Copy out the records word for word from the line containing "Task: Click the" through the end of the records, with both ends included and the pictures left out.

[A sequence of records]
## BEGIN

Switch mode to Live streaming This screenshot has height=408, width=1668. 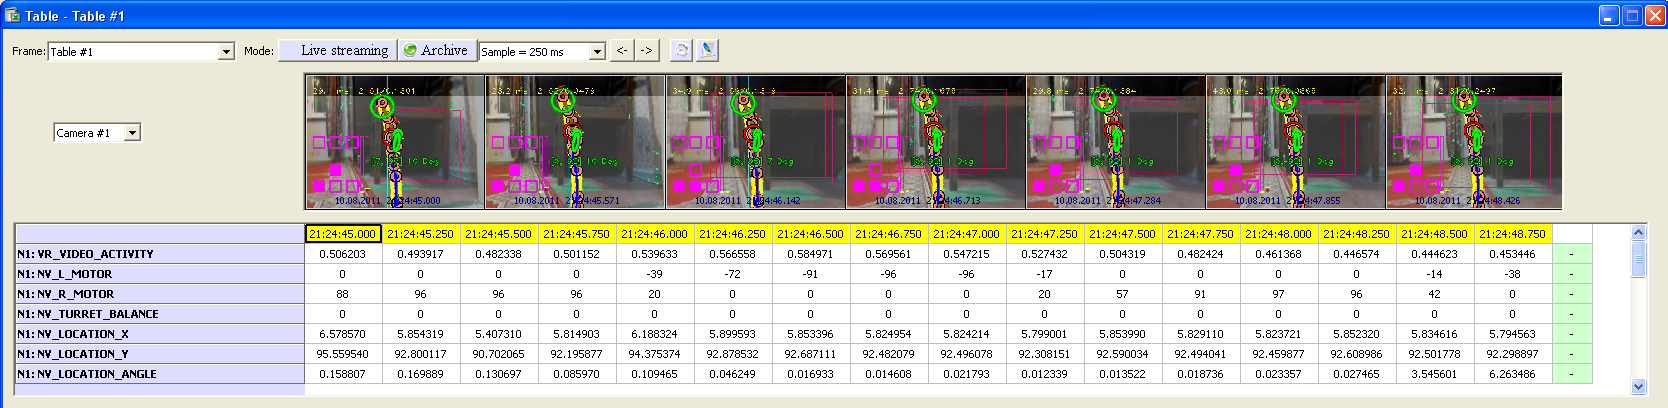pos(337,50)
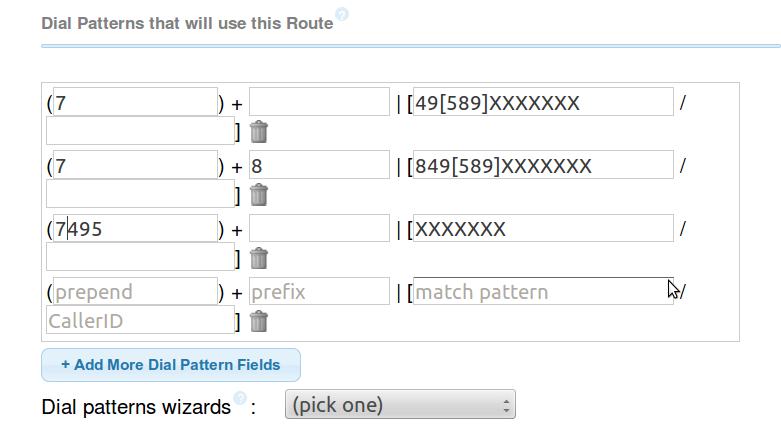The width and height of the screenshot is (781, 444).
Task: Click CallerID field under first pattern row
Action: [140, 131]
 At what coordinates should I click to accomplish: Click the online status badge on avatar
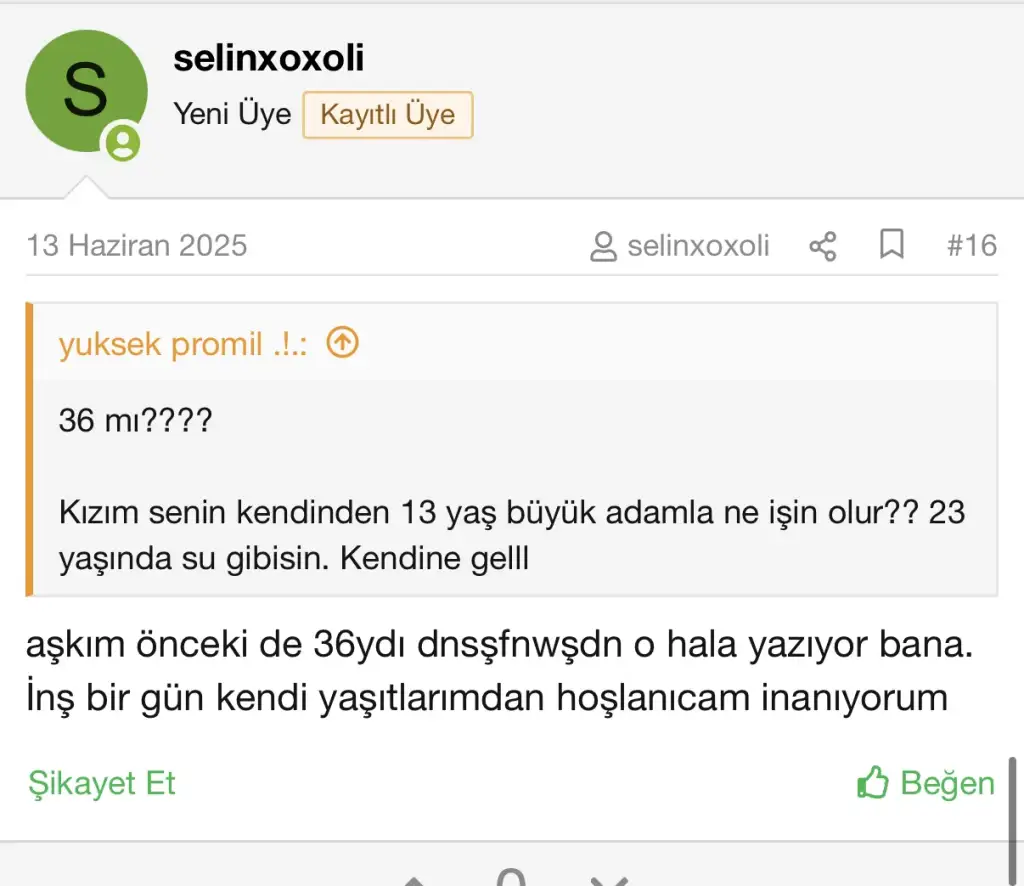coord(123,142)
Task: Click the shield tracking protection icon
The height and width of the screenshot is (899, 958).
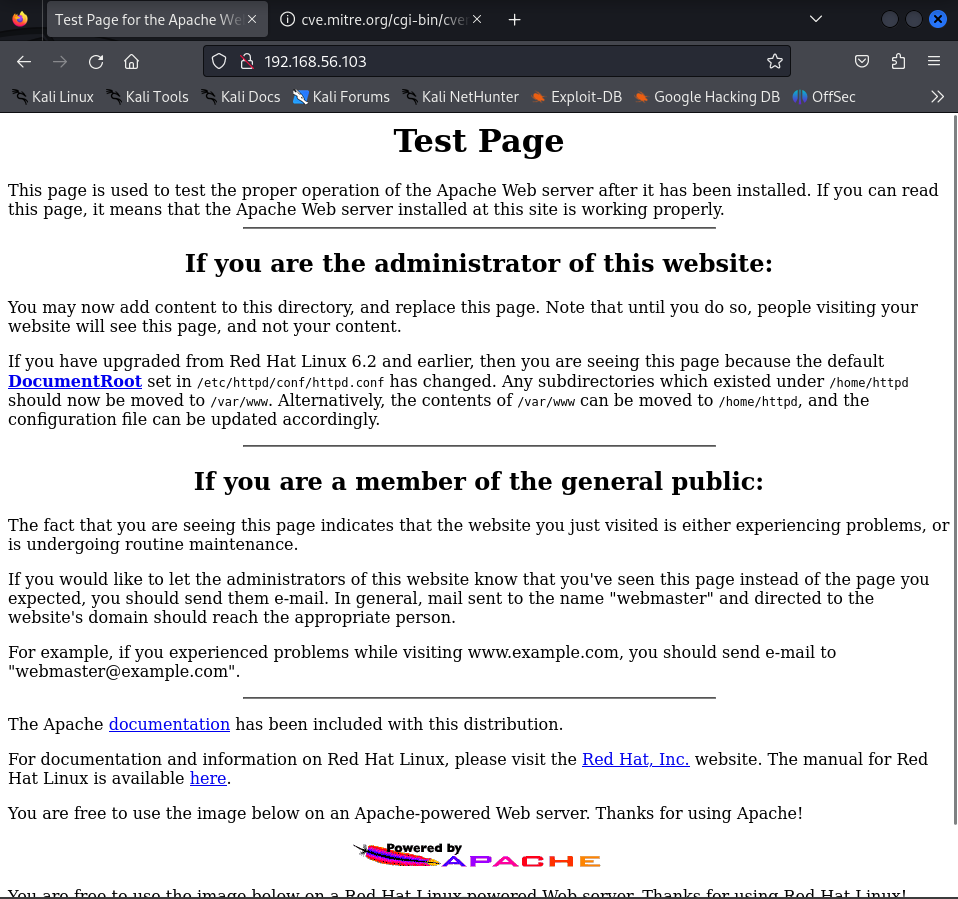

## END

Solution to this task:
Task: Click the shield tracking protection icon
The height and width of the screenshot is (899, 958).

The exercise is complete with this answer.